Auch Regierungschef Benjamin Netanjahu kommentierte die Angriffe in der Nacht zum Montag, die zu schweren Explosionen mit zahlreichen Toten führten, nicht. Militärexperten halten es indes für möglich, dass Israel mit den Luftangriffen, die offenbar auch zahlreiche iranische Militärs töteten, einem Vergeltungsschlag iranischer Truppen in Syrien zuvorkommen wollte.

Die Armee steht seit dem Angriff auf den Luftwaffenstützpunkt T-4 bei Homs, der Anfang des Monats sieben Mitglieder der iranischen Revolutionsgarden das Leben kostete, in Alarmbereitschaft für einen eventuellen Gegenschlag von Seiten der in Syrien stationierten Iraner.

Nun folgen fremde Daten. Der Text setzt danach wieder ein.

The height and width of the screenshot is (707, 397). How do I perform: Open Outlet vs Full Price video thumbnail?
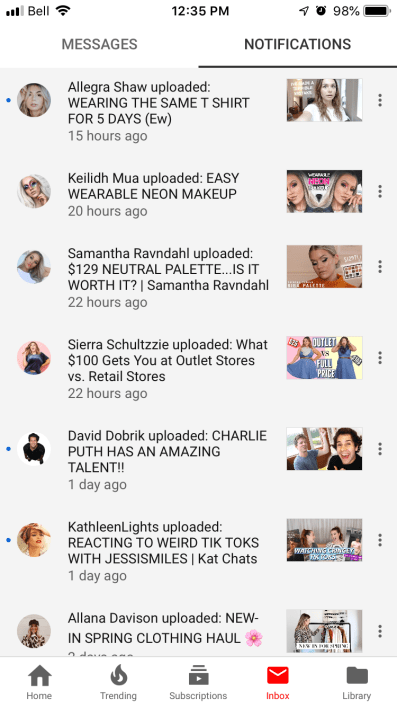point(324,358)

Israels Regierung hält strikt an ihrem Mantra fest, eine dauerhafte Stationierung iranischer Truppen in Syrien „mit allen Mitteln“ zu unterbinden, wie Verteidigungsminister Avigdor Lieberman ankündigte. Umgekehrt setzt Teheran vor allem auf eigene Luftwaffenstützpunkte und moderne Drohnen, die mit Sprengstoff bestückt werden können.

Russland als Vermittler

Vermittler in dem Konflikt könnte Russland sein, das in Syrien in den vergangenen Jahre systematisch die eigene Militärpräsenz ausbaute. Moskau hatte den Luftangriff auf das Lager T-4 mit Unmut gegen Jerusalem kommentiert, hielt sich aber nach den jüngsten Raketenangriffen mit einer Verurteilung zunächst zurück.

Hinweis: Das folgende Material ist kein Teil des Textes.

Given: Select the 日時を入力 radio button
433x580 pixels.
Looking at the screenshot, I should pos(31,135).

Dr. Shaul Shay, Forschungsdirektor des Instituts für Politik und Strategie am Interdisziplinären Zentrum Herzlia, vermutet, dass das Schweigen in Damaskus, in Moskau und auch in Teheran als „Warteperiode“ zu interpretieren sei, „bis man eine Entscheidung trifft“. Keiner der drei Staaten wünsche sich derzeit einen Krieg, dennoch „stecken alle drei in einer problematischen Situation“.

Moskau hatte im Vorfeld der von den USA geleiteten Luftangriffen am 14. April harte Gegenmaßnahmen angekündigt. Teheran wiederum drohte mit Rache für die Bombardierung des T-4-Luftwaffenstützpunktes. Vorläufig bleiben Vergeltungsschläge aus.

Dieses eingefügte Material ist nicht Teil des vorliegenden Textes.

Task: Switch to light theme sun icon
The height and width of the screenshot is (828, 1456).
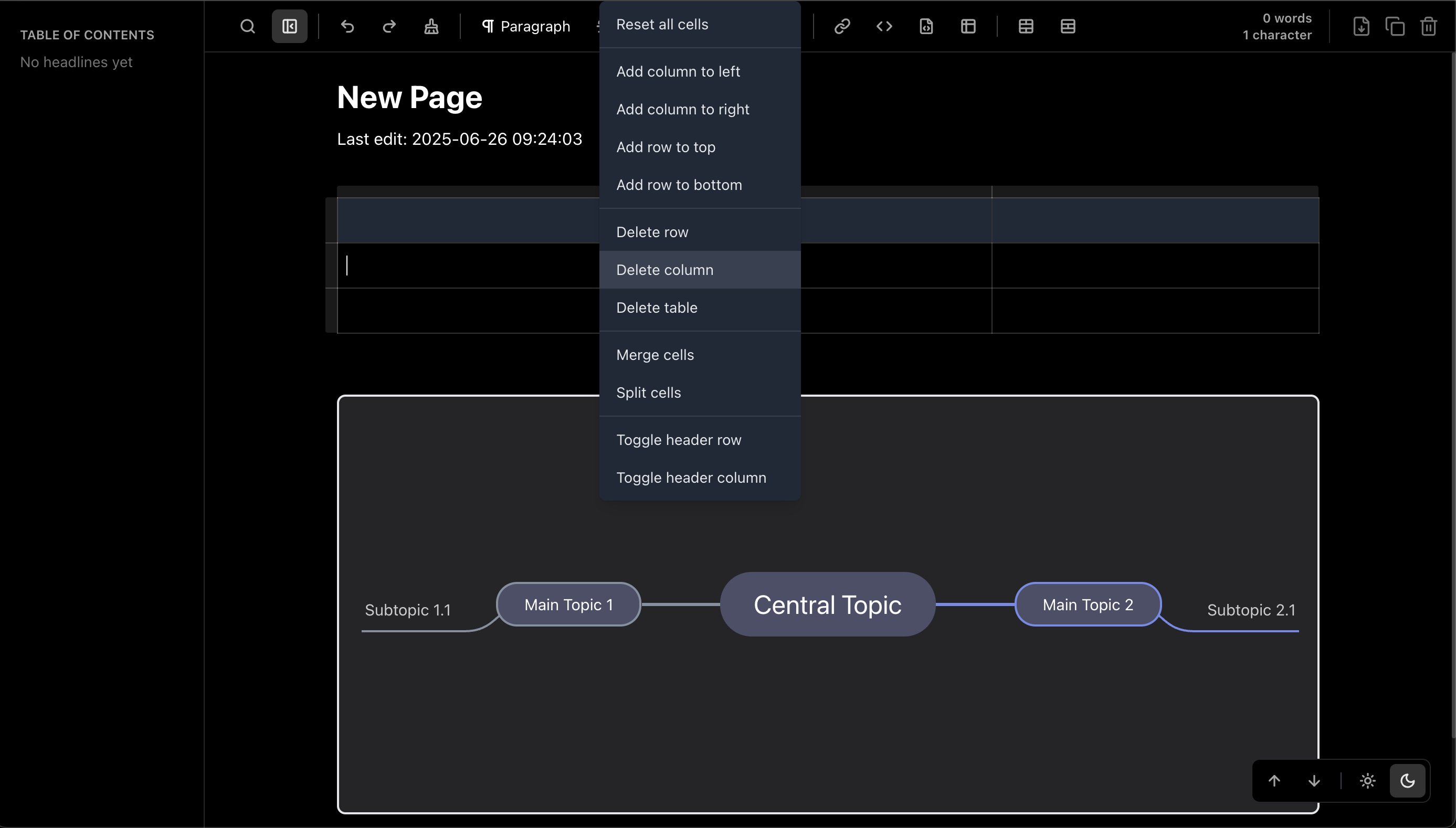Action: click(x=1367, y=781)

Auch Syriens Präsident Baschar al-Assad, „bei dem alles stattfindet“, werde früher oder später reagieren müssen. Shay, der Experte für globalen Dschihad ist, warnt vor einem Kontrollverlust und einer unerwünschten Eskalation, „bei der niemand gewinnen kann“.

Stichtag 12. Mai

Für Teheran könnte der Stichtag 12. Mai mit Grund dafür sein, einen Rachefeldzug gegen Israel aufzuschieben. Dann endet das Ultimatum von US-Präsident Donald Trump für das Iran-Abkommen. Präsident Hassan Ruhani will zwar unter keinen Umständen Änderungen am Atomabkommen zulassen. Eine Wiederaufnahme der Sanktionen seitens der USA wäre jedoch ein harter Schlag für die heimische Wirtschaft. Ruhani zögert möglicherweise damit, Trump aktuell zusätzlich zu provozieren.

Das Weiße Haus zieht in dieser Frage mit Israel am gleichen Strick. „Wir lehnen das Iran-Abkommen so vehement ab, weil es Iran den Weg zum Nuklear-Arsenal öffnet“, erklärte Netanjahu, der am Sonntag in Tel Aviv mit US-Außenminister Mike Pompeo beriet.

Pompeo stärkte dem israelischen Regierungschef den Rücken. „Unsere Sorge gilt der gefährlichen Eskalation durch den Iran und Bedrohungen gegen Israel und die Region“, versicherte er ihm.

Nach Ansicht von Amos Harel, militärischer Analyst der Tageszeitung Haaretz, könnte es sogar noch vor dem 12. Mai zu einer Eskalation des Konflikts kommen. „Die Woche hat gerade erst angefangen“, schrieb Harel am Montag.

Waffenlager aufgestockt

Eine direkte Konfrontation würde umgehend auch die libanesischen Hisbollah-Schiiten einbeziehen, die vom Iran finanziert werden. Seit dem letzten Krieg vor zwölf Jahren hat die Hisbollah ihr Waffenlager auf über 100.000 modernste Raketen aufgestockt.

Damit könnte die schiitische Terrororganisation jeden Punkt in Israel erreichen. „Auch die israelische Armee ist seither stärker geworden“, meint Militärexperte Shay. Dennoch werde der nächste Krieg an Israels Nordgrenze „sehr großen Schaden mit sich bringen“.